Expertos exigen un cambio radical en la estrategia de pruebas COVID-19 para reabrir escuelas y negocios

Investigadores, expertos en diagnóstico, autoridades de salud pública y epidemiólogos exigen un cambio radical en la estrategia de pruebas COVID-19, que se enfoque no sólo en realizar pruebas a personas con síntomas o exposición, sino que se empleen pruebas diagnósticas de manera generalizada y masiva en la población para localizar y aislar rápidamente a los infectados, particularmente a aquellos que son asintomáticos, quienes esparcen más significativamente el virus, para reducir la velocidad de propagación y poder abrir con menos riesgo las escuelas, fábricas y negocios.

Actualmente, en Estados Unidos, expertos en diagnóstico, autoridades de salud pública y epidemiólogos exigen un cambio radical en la estrategia de pruebas COVID-19, cuyo enfoque cambie, de realizar pruebas solamente a personas con síntomas o exposición, a la realización de pruebas diagnósticas rápidas y baratas, aunque en algunas ocasiones sean menos precisas, de manera generalizada y masiva a la población para lograr identificar y aislar más rápido a los infectados y reducir la velocidad de propagación del virus, permitiendo así abrir con menos riesgo las escuelas, fábricas y negocios.

La estrategia de pruebas debe enfocarse en aumentar de manera masiva la disponibilidad de pruebas baratas para localizar a los asintomáticos que son quienes esparcen el virus de manera más significativa. Actualmente, se realizan muy pocas de estas pruebas, aseguró la Dra. Rebecca Smith, epidemióloga de la Universidad de Illinois.

En este momento, las pruebas PCR utilizadas para detectar al virus SARS-CoV-2, cuestan aproximadamente $100 USD, requieren equipo y reactivos especializados y toman de 1 a 2 días para la entrega de resultados. El aumento de casos en todo Estados Unidos ha provocado mayores demoras, llevando en ocasiones a esperas de hasta 2 semanas para la entrega de resultados. Durante el tiempo de espera, hay gente que está infectada sin saberlo y sigue esparciendo el virus al no aislarse por no tener el resultado de la prueba. Aislarlos después, no sirve de mucho. Es como llamar a los bomberos después de que la casa ya se quemó.

Daniel Larremore, un experto en matemáticas aplicadas de la Universidad de Colorado desarrolló un modelo para evaluar los beneficios de realizar pruebas más frecuentemente, incluyendo aquellas que pudieran ser menos precisas que las de PCR, consideradas como el “estándar de oro” en el diagnóstico de COVID-19. Concluyó que la realización de pruebas rápidas de forma repetida, cada 3 días, con aislamiento de personas con resultados positivos, previno en un 88% la transmisión del virus cuando lo comparó con no realizar pruebas. La realización de pruebas más precisas, aplicadas solamente 2 veces por semana, redujo la transmisión viral en aproximadamente un 40%.

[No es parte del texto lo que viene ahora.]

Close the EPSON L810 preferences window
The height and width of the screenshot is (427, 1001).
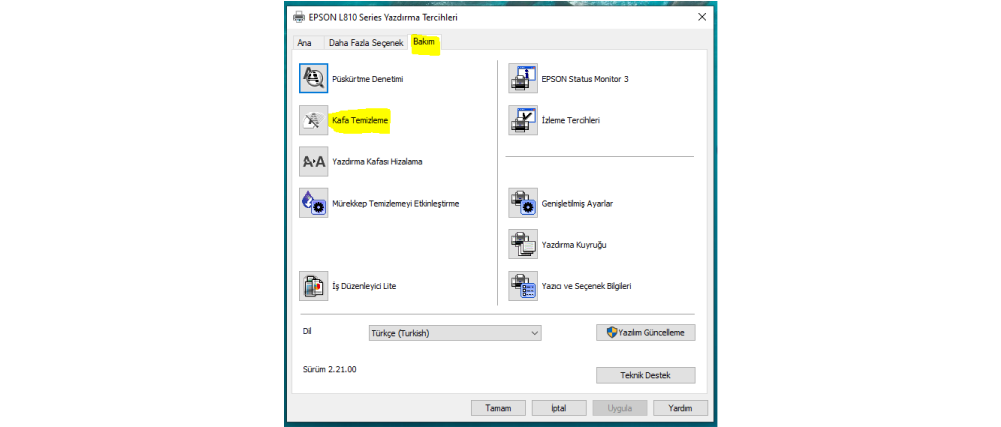pyautogui.click(x=700, y=17)

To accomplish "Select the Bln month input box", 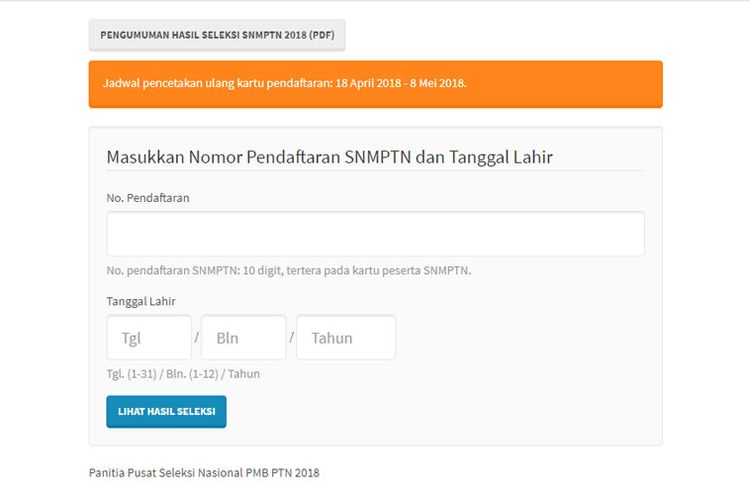I will 243,338.
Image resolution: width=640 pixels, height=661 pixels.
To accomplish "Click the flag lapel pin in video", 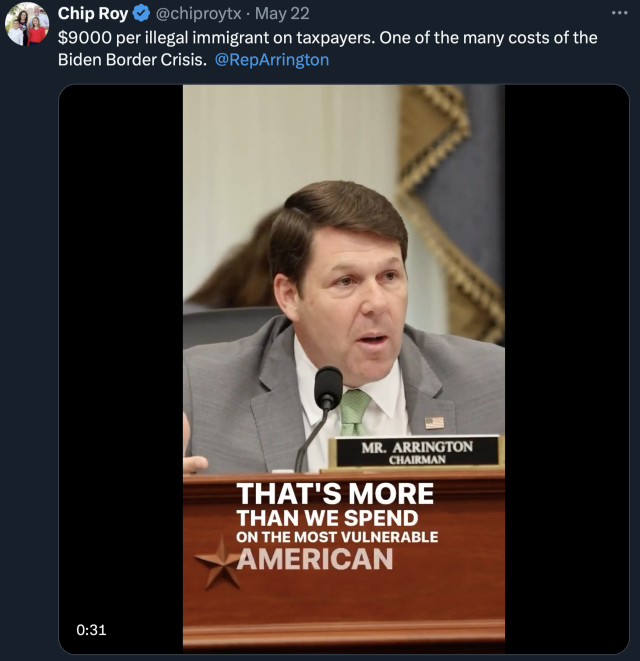I will [434, 423].
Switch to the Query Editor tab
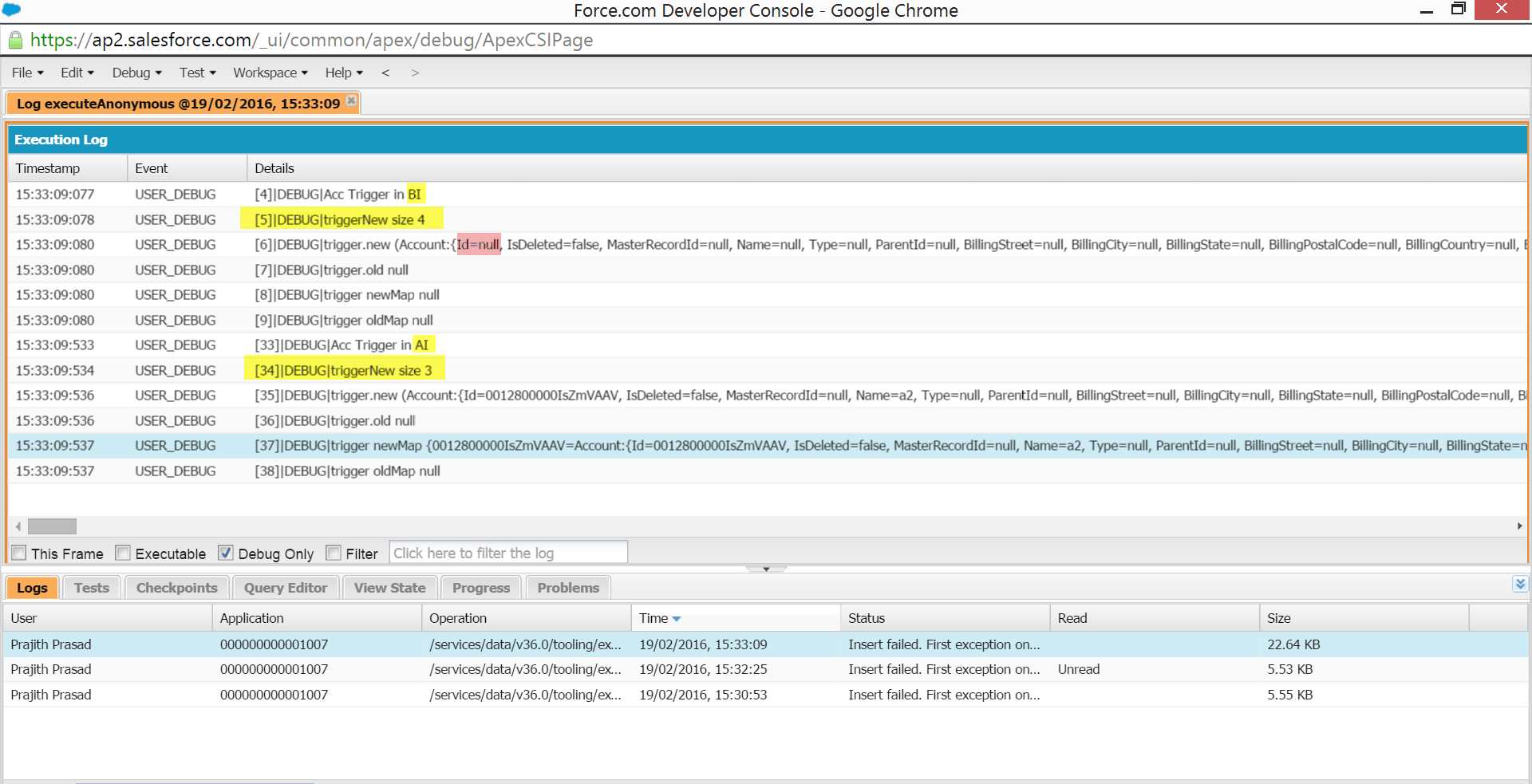The width and height of the screenshot is (1532, 784). point(285,588)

Algunas pruebas, como las de antígeno, prometen acelerar la identificación de personas infectadas. Dichas pruebas inmovilizan anticuerpos recolectados de saliva o de un hisopado nasofaríngeo, en una pequeña tira reactiva similar a la de una prueba de embarazo. Esta misma técnica se utiliza hoy en día ampliamente para identificar a los virus de influenza, VIH y otros.

Uno de los problemas que enfrentan las compañías farmacéuticas, para que se logre la disponibilidad masiva de este tipo de pruebas en Estados Unidos, es balancear el riesgo de elevar dramáticamente los niveles de producción sin tener asegurado el consumo. La administración del presidente Donald Trump, tiene varias alternativas para resolver ese problema, haciendo uso de acuerdos de compra considerados en la Ley de Producción para la Defensa, que pudieran permitirle obligar a empresas privadas a cumplir con necesidades clasificadas como prioritarias para la seguridad nacional.

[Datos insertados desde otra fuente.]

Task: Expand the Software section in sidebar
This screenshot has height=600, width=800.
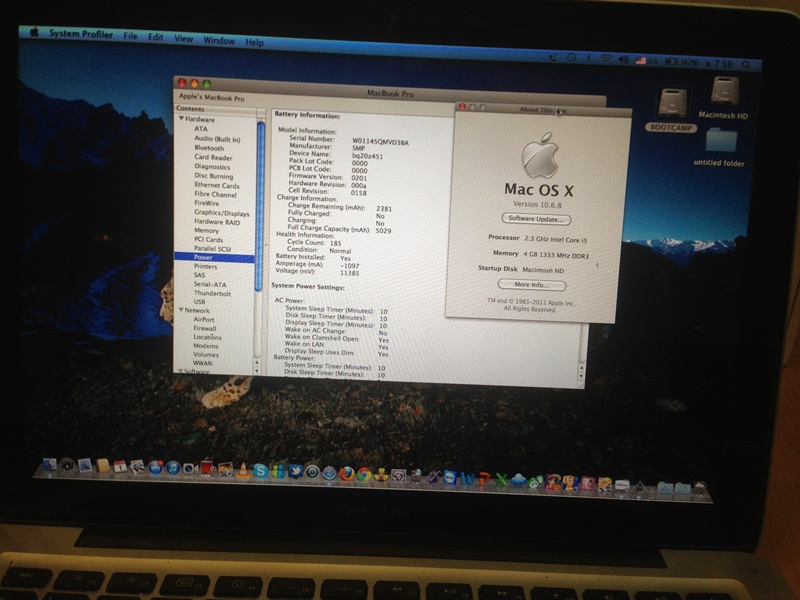Action: click(x=179, y=371)
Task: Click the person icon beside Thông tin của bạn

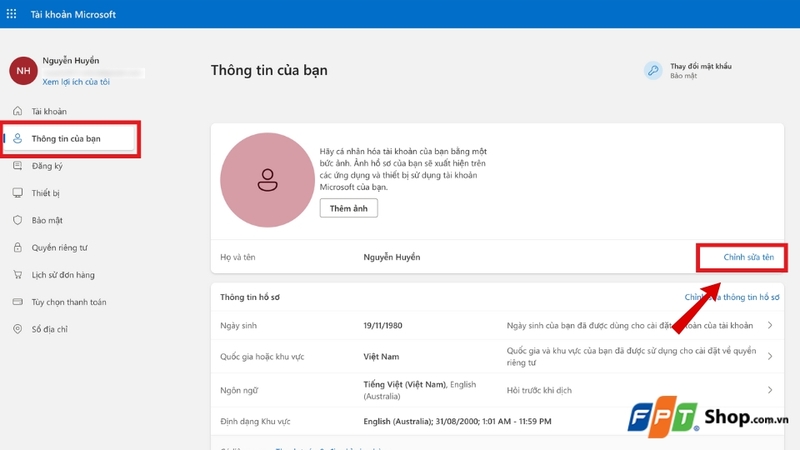Action: pyautogui.click(x=17, y=138)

Incluso con la ayuda federal, establecer programas masivos de pruebas será costoso. David Paltiel experto en investigación de operaciones de la escuela de salud pública de la Universidad de Yale, estimó que realizar pruebas a 5,000 estudiantes cada 3 días para un semestre reducido de 80 días, costaría cerca de 1.5 millones de dólares, lo cual podría estar fuera del alcance del presupuesto de muchas universidades.

Sin embargo, la mayor parte de las autoridades y expertos han señalado que invertir en pruebas masivas, resultaría mucho menos costoso para cualquier nación, que exponerse a más cierres económicos, que serán inevitables si no se logra la contención de los nuevos brotes de COVID-19.

REFERENCIA BIBLIOGRÁFICA

Service RF. Radical shift in COVID-19 testing needed to reopen schools and businesses, researchers say. Science 2020 Aug 3. doi:10.1126/science.abe1546.